▶ **HINWEISE ZUR AUFGABE**
Aktualisiere den Text über Rosch haSchanah zwischen „Hoffnung lebt nicht“ und „ähnlich. (1Mos 1,26).“, beide eingeschlossen, und gib diesen Abschnitt wieder. Setze dabei überall „Gebot“ statt „Gesetz“ ein.

▶ **AUSGANGSTEXT**
▬▬▬

ROSH HA-SCHANA:
UND WO BLEIBT DIE HOFFNUNG?
Ferdinand DEXINGER, in der
Jüdischen Kulturzeitschrift
DAVID zum Rosch
haSchanah 5763
An dieser Stelle wurde in den vergangenen
Jahren auch immer wieder das Pflänzchen Hoffnung genährt, das im
Nahostkonflikt ja nicht erst einmal zertreten wurde. Hoffnung ist ja
zu Beginn eines neuen Jahres die natürlichste menschliche Annäherung
an die noch ungewisse Zukunft.
Hoffnung lebt nicht von bloßem Wunschdenken,
sondern hat einen, wenn auch noch so schwachen Rückhalt in der
Realität. Aber nicht nur in der harten Realität des Alltags sondern
auch in dem realen Imperativ ethischer und religiöser Normen, denen
man sich verpflichtet weiß und von denen man erwartet, daß sie auch
für andere Gültigkeit haben mögen. Rosch haSchanah mit seinem
Gedächtnis der Schöpfung – die Zahl 5763, nach biblischer Zählung
die seit der Erschaffung der Welt vergangene Zahl der Jahre,
erinnert ja nicht zuletzt daran, daß G’tt der ganzen Schöpfung ein
Gesetz gegeben hat. Ein Gesetz, das vor allem dem Menschen dient,
von dem es heißt:
Dann sprach Gott: Laßt uns Menschen machen als unser Abbild, uns
ähnlich. (1Mos 1,26).

▬▬▬

(Gespeicherte Einträge)
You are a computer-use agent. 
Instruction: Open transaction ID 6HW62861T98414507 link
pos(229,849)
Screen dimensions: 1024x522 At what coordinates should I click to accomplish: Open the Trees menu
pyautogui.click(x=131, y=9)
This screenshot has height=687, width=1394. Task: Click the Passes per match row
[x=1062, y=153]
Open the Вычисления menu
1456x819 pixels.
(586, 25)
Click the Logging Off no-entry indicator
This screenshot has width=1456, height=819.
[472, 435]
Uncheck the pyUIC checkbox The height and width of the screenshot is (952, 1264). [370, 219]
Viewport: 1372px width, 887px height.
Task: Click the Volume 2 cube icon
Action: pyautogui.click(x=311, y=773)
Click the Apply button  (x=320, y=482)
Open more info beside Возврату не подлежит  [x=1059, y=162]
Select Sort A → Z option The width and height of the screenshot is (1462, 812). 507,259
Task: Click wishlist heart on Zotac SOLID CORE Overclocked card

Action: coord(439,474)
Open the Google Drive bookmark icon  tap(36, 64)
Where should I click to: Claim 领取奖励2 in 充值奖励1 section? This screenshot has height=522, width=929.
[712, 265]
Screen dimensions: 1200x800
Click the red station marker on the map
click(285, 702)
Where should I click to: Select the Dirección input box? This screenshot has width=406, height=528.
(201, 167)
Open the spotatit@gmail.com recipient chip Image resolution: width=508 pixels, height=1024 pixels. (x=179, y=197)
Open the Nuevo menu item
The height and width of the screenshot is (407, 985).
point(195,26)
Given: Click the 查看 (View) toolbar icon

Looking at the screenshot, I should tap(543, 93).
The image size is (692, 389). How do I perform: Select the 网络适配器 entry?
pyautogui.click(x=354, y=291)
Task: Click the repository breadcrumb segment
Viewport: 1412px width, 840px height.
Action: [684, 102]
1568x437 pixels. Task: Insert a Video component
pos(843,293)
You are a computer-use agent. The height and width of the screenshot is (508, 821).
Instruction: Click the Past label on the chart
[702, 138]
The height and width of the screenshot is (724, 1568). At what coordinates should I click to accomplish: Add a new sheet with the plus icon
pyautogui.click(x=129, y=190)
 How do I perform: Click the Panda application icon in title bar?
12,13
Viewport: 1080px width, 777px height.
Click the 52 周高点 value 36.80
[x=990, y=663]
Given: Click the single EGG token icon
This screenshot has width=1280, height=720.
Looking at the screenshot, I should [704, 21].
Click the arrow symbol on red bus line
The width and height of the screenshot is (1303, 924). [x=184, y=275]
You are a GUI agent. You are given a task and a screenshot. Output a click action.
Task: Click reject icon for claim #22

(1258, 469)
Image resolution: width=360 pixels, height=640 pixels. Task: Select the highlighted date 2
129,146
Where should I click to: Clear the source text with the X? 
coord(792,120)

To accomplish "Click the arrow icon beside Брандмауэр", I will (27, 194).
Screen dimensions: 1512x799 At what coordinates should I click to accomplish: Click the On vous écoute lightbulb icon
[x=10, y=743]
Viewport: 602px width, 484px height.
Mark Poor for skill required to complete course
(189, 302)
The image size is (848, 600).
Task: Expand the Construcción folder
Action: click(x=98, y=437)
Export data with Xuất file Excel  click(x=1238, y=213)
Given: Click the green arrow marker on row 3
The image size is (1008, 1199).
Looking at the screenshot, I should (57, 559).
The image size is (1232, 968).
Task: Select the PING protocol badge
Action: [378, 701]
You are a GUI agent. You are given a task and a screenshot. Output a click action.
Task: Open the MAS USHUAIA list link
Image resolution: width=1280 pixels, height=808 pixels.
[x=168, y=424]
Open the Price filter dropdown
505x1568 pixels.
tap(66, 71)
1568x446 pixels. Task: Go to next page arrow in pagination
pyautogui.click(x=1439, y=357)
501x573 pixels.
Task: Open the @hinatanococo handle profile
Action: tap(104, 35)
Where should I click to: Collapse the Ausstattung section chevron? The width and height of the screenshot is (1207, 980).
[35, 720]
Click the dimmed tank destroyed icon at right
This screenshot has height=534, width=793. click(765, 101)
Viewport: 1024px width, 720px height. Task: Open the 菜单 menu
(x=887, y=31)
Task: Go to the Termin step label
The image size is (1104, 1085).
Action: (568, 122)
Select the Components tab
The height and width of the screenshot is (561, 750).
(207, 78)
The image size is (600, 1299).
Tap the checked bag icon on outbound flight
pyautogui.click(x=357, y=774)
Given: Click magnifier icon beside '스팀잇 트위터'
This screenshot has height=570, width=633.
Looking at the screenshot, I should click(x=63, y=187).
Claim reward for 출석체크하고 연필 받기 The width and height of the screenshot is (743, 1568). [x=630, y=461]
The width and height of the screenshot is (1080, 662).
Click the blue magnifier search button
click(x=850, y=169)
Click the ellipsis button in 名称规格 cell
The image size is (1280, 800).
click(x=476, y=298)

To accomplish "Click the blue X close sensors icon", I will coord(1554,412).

▬▬▬

▶ **ERGEBNIS DER AUFGABE**
Hoffnung lebt nicht von bloßem Wunschdenken,
sondern hat einen, wenn auch noch so schwachen Rückhalt in der
Realität. Aber nicht nur in der harten Realität des Alltags sondern
auch in dem realen Imperativ ethischer und religiöser Normen, denen
man sich verpflichtet weiß und von denen man erwartet, daß sie auch
für andere Gültigkeit haben mögen. Rosch haSchanah mit seinem
Gedächtnis der Schöpfung – die Zahl 5763, nach biblischer Zählung
die seit der Erschaffung der Welt vergangene Zahl der Jahre,
erinnert ja nicht zuletzt daran, daß G’tt der ganzen Schöpfung ein
Gebot gegeben hat. Ein Gebot, das vor allem dem Menschen dient,
von dem es heißt:
Dann sprach Gott: Laßt uns Menschen machen als unser Abbild, uns
ähnlich. (1Mos 1,26).